By releasing Hyper-V in late June, Microsoft beat its self-imposed deadline by about a month, although delivering less than was originally promised. There have been public release candidates available since early 2008. In this piece, I'll take a look specifically at the release-to-manufacturing, or RTM, edition, noting improvements and changes.
The most notable -- and the most significant -- change between the initial release candidate version (RC0) of Hyper-V and the RTM edition is better performance. Most of the performance work was done between RC0 and RC1, but not many people knew about it due to (a) not-so-wide a release and (b) a ban on performance testing by MS. The company just wasn't ready for it to be tested on a wide scale. The performance story between RC1 and RTM is identical.
QLogic, a vendor of storage area networks (SANs) and other components, tested Hyper-V RC1 on one of its own host bus adapters (HBAs), based on Fibre Channel. QLogic hooked the HBA up to a storage array, to test the number of input/output operations per second supported by a virtual machine as opposed to real, physical hardware. The results were impressive, and are equally so under RTM as the underlying performance plumbing didn't change.
In particular, a setup based on intensive I/O applications -- one that is common to mail server and database server configurations -- showed that 120,426 I/O operations per second were possible with real hardware, compared with 116,720 per second on a Hyper-V-based virtual machine. In other words, the virtual machine was able to saturate the hardware enough to achieve 97 percent of the storage performance of a physical server.

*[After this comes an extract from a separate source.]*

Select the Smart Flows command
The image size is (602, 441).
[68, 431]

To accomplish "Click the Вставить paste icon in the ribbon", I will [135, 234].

Similar tests were performed by QLogic in a variety of configurations, each mimicking a specific type of storage operation, and results were similar -- as low as 88 percent of real hardware in one scenario and as high as 99.93 percent in other. (These results are here.)

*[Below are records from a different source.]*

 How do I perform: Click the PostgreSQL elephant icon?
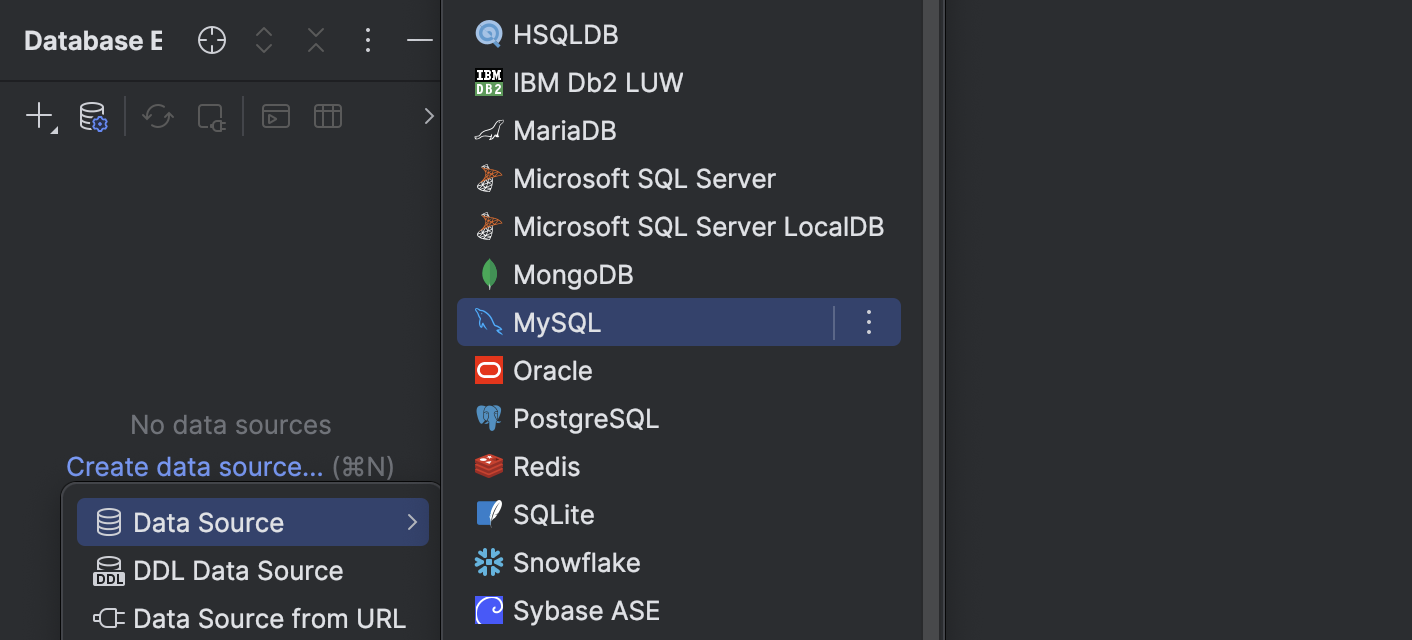[489, 418]
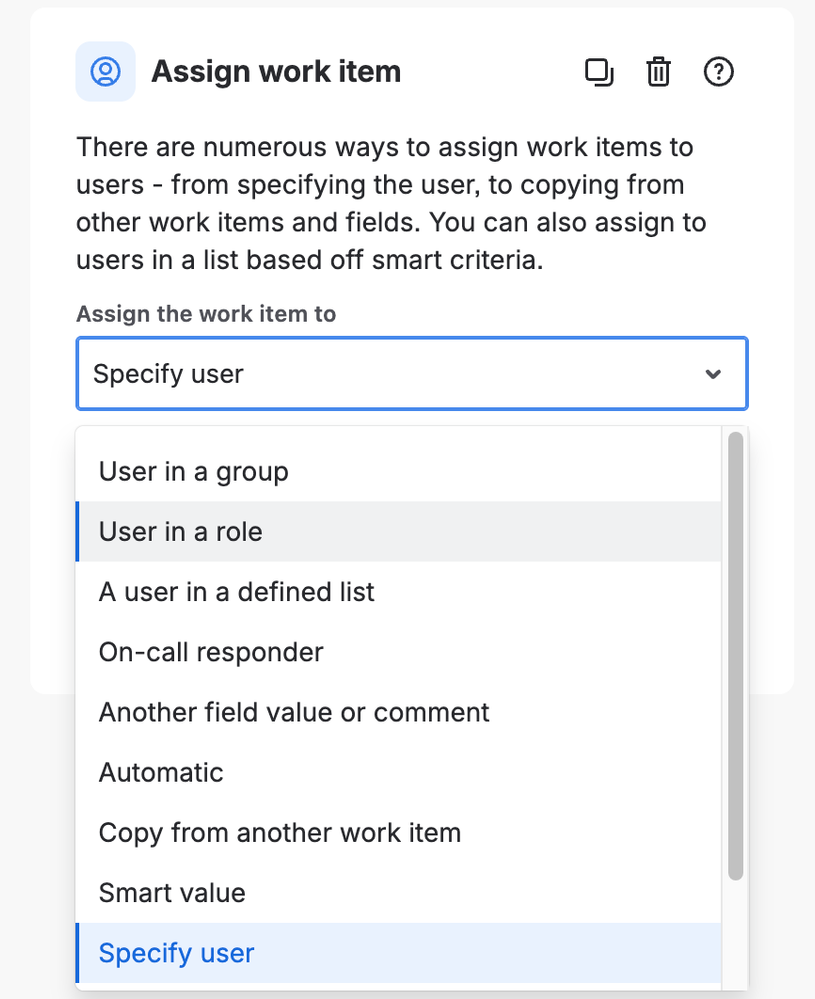
Task: Pick A user in a defined list
Action: [x=236, y=592]
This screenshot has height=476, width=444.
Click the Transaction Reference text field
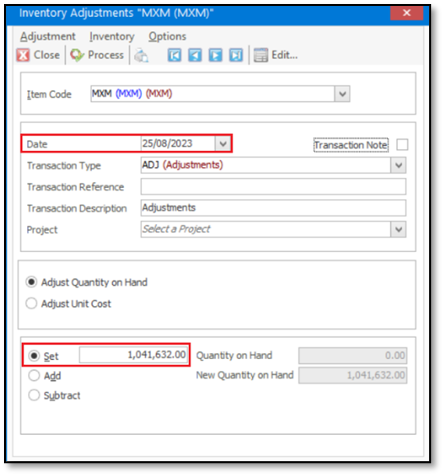pyautogui.click(x=273, y=187)
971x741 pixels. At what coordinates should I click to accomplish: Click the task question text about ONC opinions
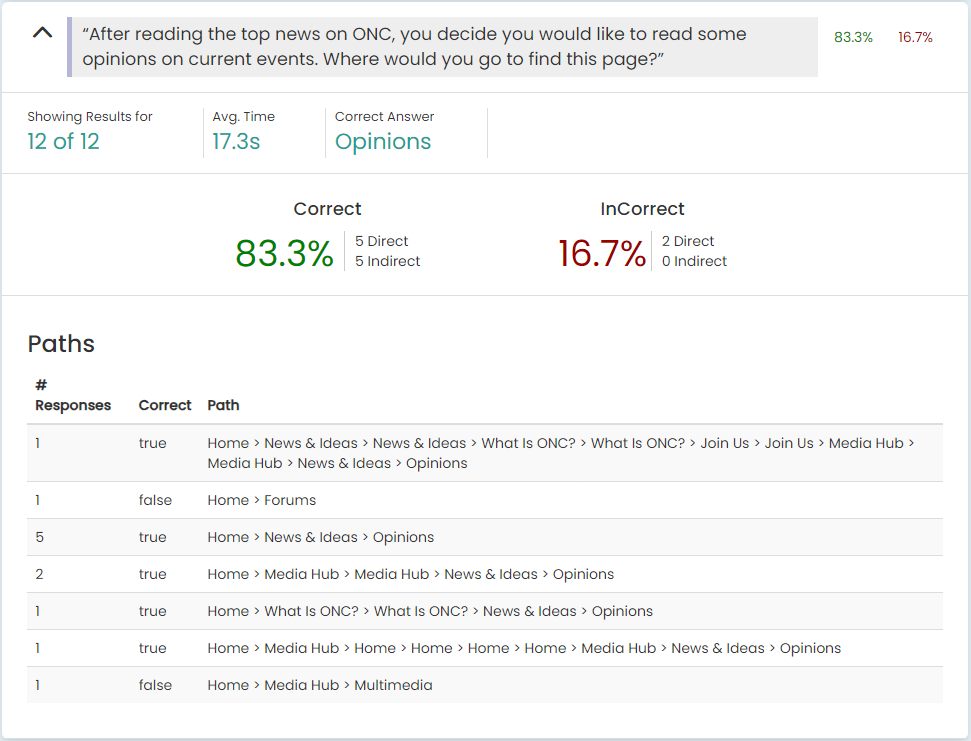point(414,46)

Indeed, performance has been good enough that Microsoft claims it has been running its popular msdn.microsoft.com and technet.microsoft.com sites from Hyper-V RC1 virtual machines now for months. These sites combined receive around 4 million hits per day. Each IIS7 virtual machine runs four virtual CPUs with 10GB of RAM, and the physical hosts have two quad-core CPUs with 32GB of RAM and host three virtual machines. Microsoft will be migrating to the RTM version of Hyper-V on these production machines very soon, as part of its major push to virtualize up to 25 percent of its internal IT infrastructure this year.
There were no major performance tweaks between RC1 and the RTM version, so the raw performance numbers are 100 percent intact within the RTM version.